- EXERCISE GOAL -
Lines from the one containing "Task: Select Username as order by option" through the final line of the data, restated word for word and free of pictures, make up the whole answer.

[Stored data]
----

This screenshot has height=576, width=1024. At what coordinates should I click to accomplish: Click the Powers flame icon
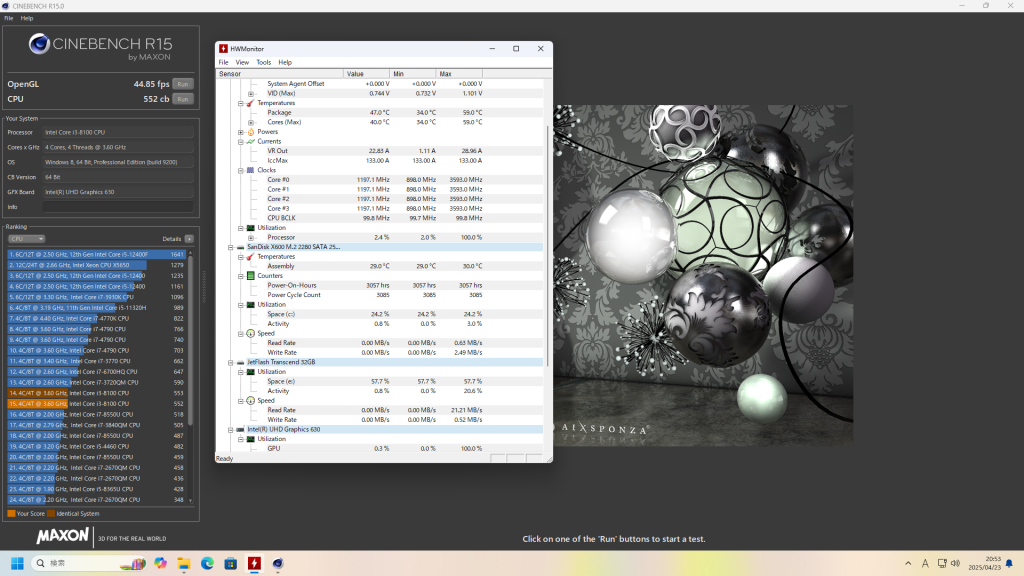251,131
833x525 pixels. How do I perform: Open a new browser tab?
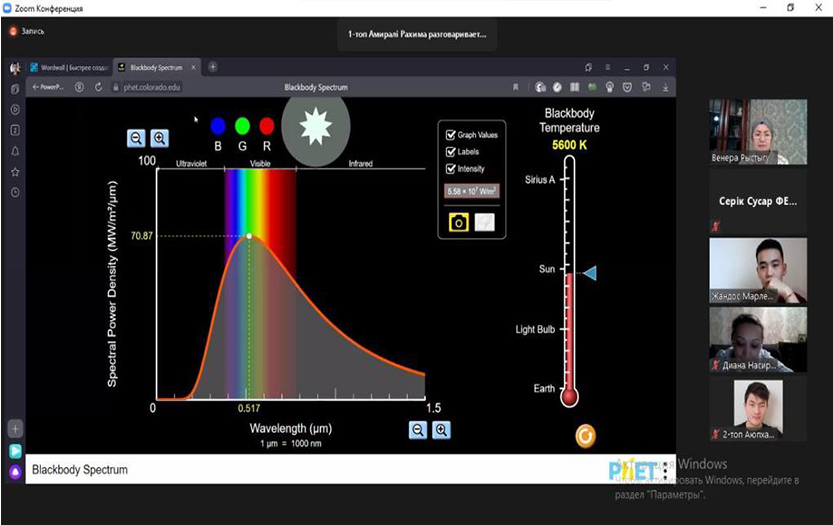coord(213,67)
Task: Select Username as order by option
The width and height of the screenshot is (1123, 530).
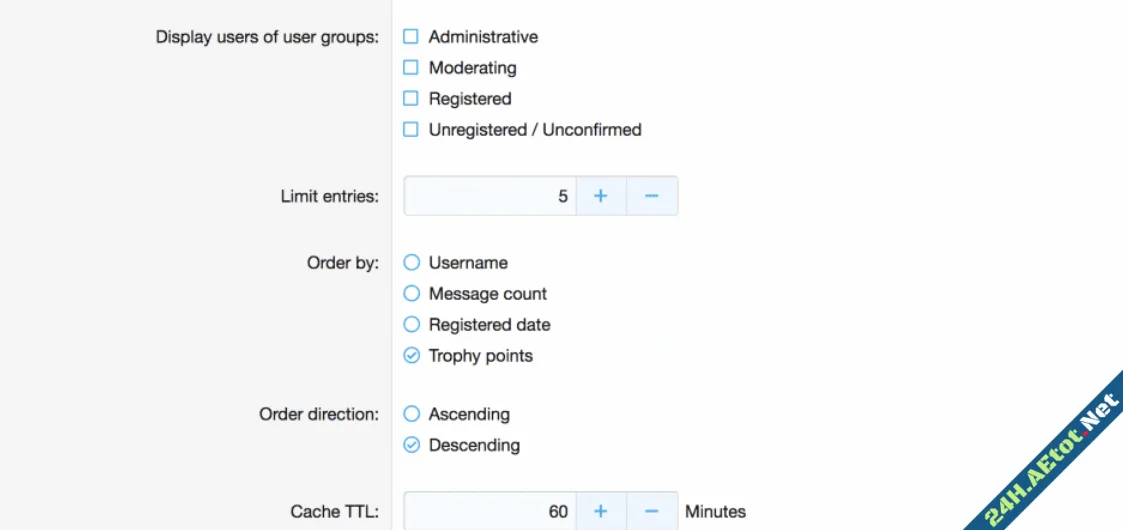Action: point(411,263)
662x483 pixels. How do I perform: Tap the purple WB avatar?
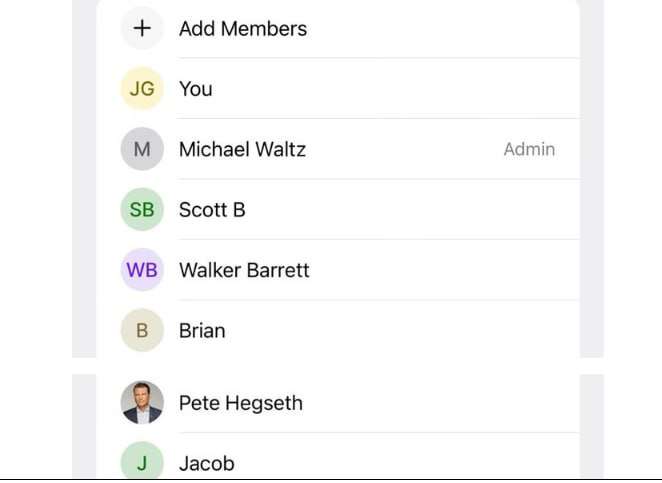142,270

----

- RESPONSE TO THE TASK -
Task: Select Username as order by option
The width and height of the screenshot is (1123, 530).
Action: point(411,263)
662x483 pixels. How do I perform: Tap the purple WB avatar?
142,270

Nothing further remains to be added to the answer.